Audit log ALL the things?

My app ReadStuffLater fundamentally revolves around scraping web pages with the Microlink API. Sometimes that goes wrong: the target web page has a problem. Or Microlink does. Or the target throws up a captcha or blocks data center IPs or something.

I thought I'd done an alright job of handling all the cases that could go wrong. API errors are retried, website errors retry or do something sensible based on common status codes.

Yet I still get links that intermittently fail to scrape for no apparent reason. There are a couple usual suspects where I thought I'd handled all the failure modes, but they keep going wrong. And random pages have problems sometimes, too.

My strategy has been “notice failed scrapes, watch the logs while reexecuting the scrape, then fix whatever I see”. This has problems:

  1. Detecting a legitimate failure in hard. Sometimes a scrape unrecoverably fails for reasons outside my control. False negatives are real.
  2. This doesn't let me diagnose transient failures, where everything is working again by the time I manually verify the problem.
  3. It's a pain since I don't have good tools to peek into the scrape process. I'm always setting up something ad-hoc like console.log in local dev.

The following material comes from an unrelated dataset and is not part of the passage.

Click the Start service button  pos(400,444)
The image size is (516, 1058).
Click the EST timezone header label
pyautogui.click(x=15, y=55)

I think the right call here is an audit log. Every scrape would get its raw result stored in the DB. Status codes, body, Microlink metadata. Everything.

I guess I'd need a way to look up the audit records for a given link. A CLI script on the prod box would probably be okay. Maybe reformat the data in a way that's convenient to munge with jq.

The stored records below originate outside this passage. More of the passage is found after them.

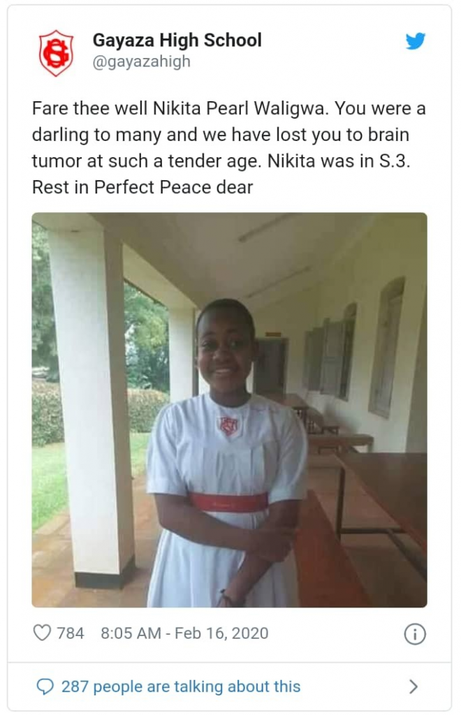Open the attached photo of the student

click(x=229, y=409)
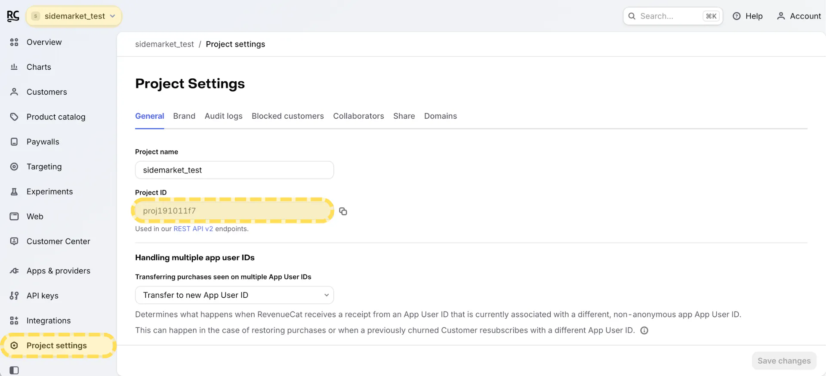Open the Customer Center sidebar item
Screen dimensions: 826x376
click(x=58, y=241)
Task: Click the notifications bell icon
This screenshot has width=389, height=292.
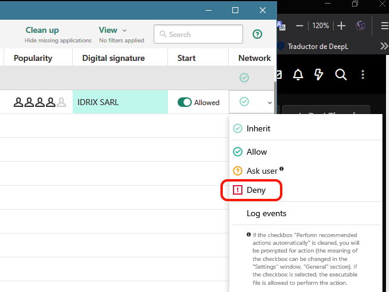Action: (x=298, y=74)
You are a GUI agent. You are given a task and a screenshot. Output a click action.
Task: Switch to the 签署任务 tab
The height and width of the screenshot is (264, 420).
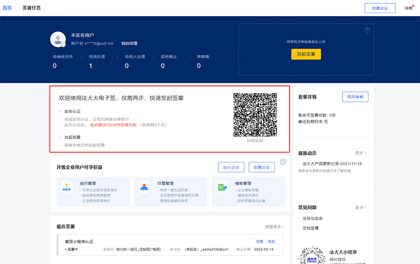pos(32,8)
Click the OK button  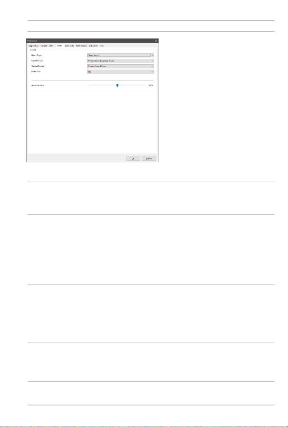133,159
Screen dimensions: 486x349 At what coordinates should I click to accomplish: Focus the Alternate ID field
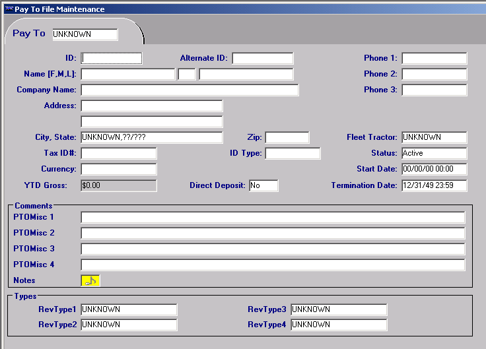[x=262, y=58]
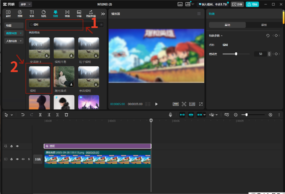
Task: Lock the main video track
Action: coord(12,159)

The interesting question is: at what point should I have recognized that I needed an audit log?

Should I be logging ALL external API calls? What internal operations should I log? Do I just wait until I have problems and then start logging? I'm not sure.

The logical extreme of this is “just adopt event sourcing”. And yes, that would solve this problem. But what other problems would it cause? Maybe I should just adopt it piecemeal, and not for the whole system? But then I'm paying the implementation complexity cost for minimal benefit.

Idunno. All I know is right now I sure need an audit log for this one piece of the system 🙂